→ **Task material**
******
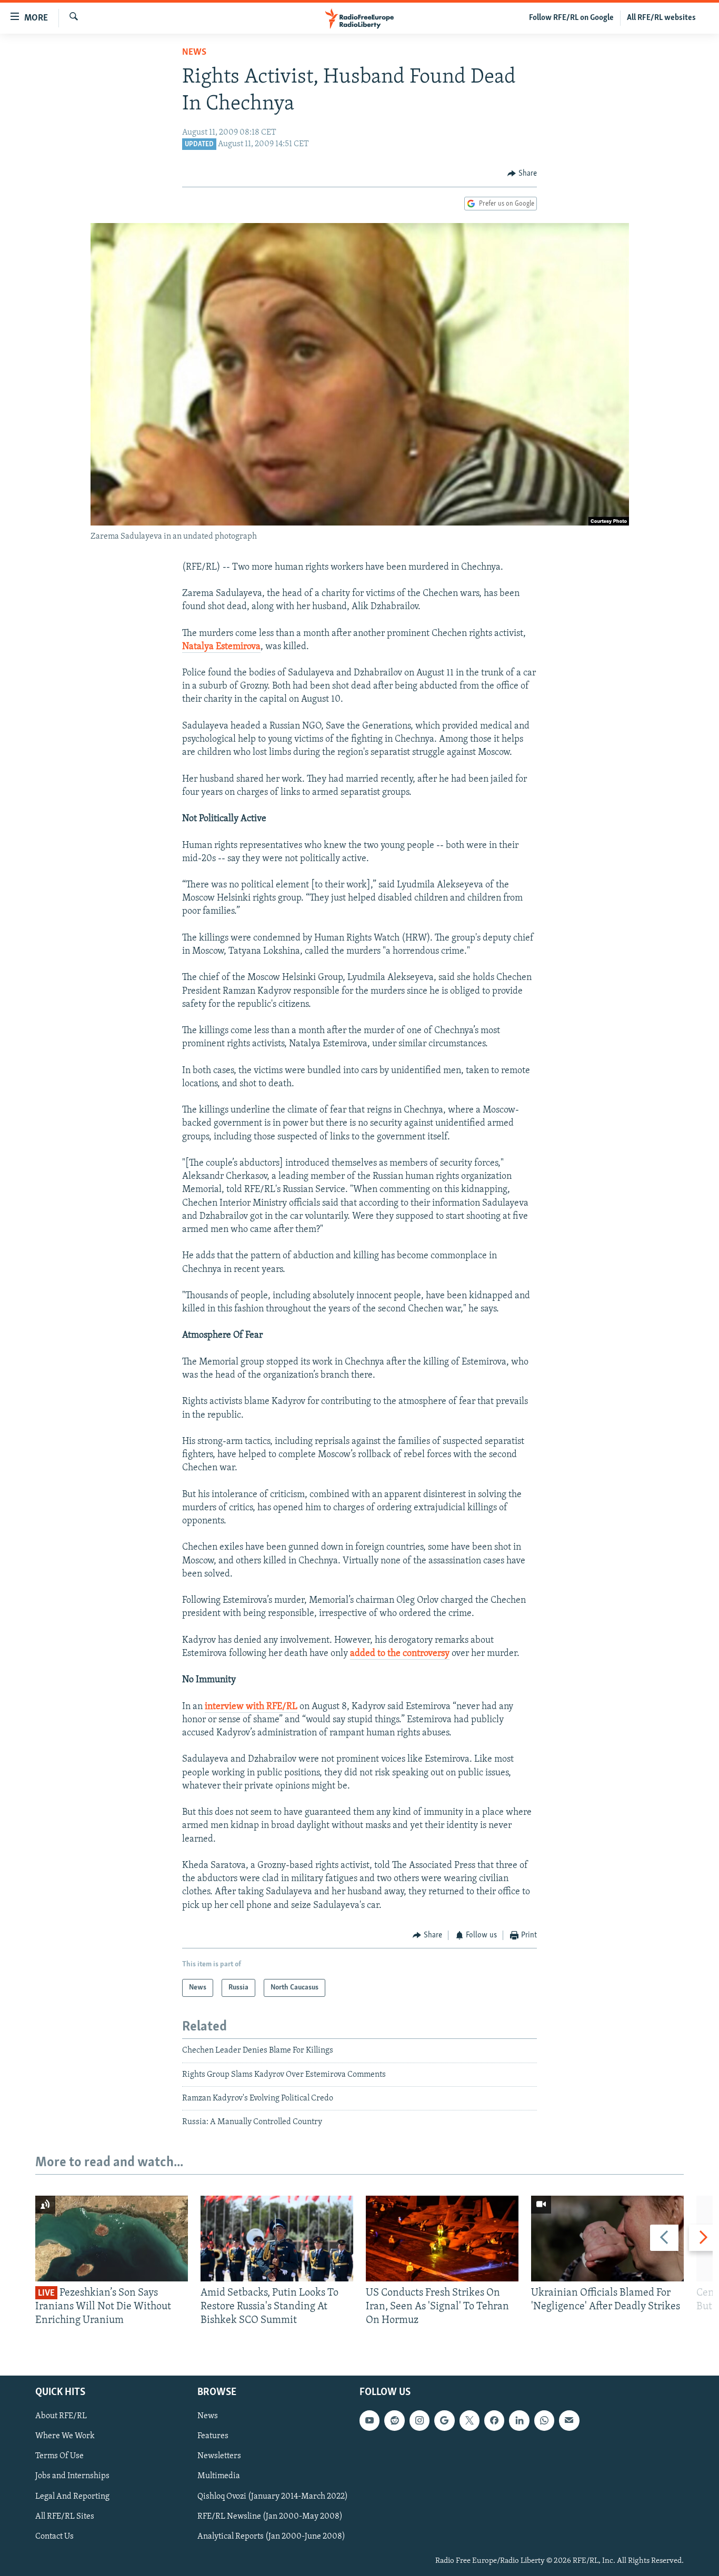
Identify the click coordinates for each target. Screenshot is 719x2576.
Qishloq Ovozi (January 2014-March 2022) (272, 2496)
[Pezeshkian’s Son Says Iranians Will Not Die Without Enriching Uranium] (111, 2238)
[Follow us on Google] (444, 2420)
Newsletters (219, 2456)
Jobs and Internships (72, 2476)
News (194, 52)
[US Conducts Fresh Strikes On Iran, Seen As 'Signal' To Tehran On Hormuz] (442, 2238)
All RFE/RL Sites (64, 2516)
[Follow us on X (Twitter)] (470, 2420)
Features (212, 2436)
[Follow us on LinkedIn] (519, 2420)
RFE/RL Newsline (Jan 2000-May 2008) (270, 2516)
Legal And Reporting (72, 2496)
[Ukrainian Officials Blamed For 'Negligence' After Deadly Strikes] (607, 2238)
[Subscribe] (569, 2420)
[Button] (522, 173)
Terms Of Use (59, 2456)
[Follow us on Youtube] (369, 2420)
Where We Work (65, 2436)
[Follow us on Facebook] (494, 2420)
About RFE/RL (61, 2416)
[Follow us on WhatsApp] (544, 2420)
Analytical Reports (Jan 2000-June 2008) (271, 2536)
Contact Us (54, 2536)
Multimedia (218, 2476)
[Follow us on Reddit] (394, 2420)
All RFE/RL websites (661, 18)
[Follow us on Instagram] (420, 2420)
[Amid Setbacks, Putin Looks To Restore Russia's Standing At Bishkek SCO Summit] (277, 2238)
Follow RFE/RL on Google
******
Please copy, exactly as written, every line in the listing above from the line with "[Follow us on LinkedIn] (519, 2420)" up to and including the line with "Multimedia (218, 2476)".

[Follow us on LinkedIn] (519, 2420)
RFE/RL Newsline (Jan 2000-May 2008) (270, 2516)
Legal And Reporting (72, 2496)
[Ukrainian Officials Blamed For 'Negligence' After Deadly Strikes] (607, 2238)
[Subscribe] (569, 2420)
[Button] (522, 173)
Terms Of Use (59, 2456)
[Follow us on Youtube] (369, 2420)
Where We Work (65, 2436)
[Follow us on Facebook] (494, 2420)
About RFE/RL (61, 2416)
[Follow us on WhatsApp] (544, 2420)
Analytical Reports (Jan 2000-June 2008) (271, 2536)
Contact Us (54, 2536)
Multimedia (218, 2476)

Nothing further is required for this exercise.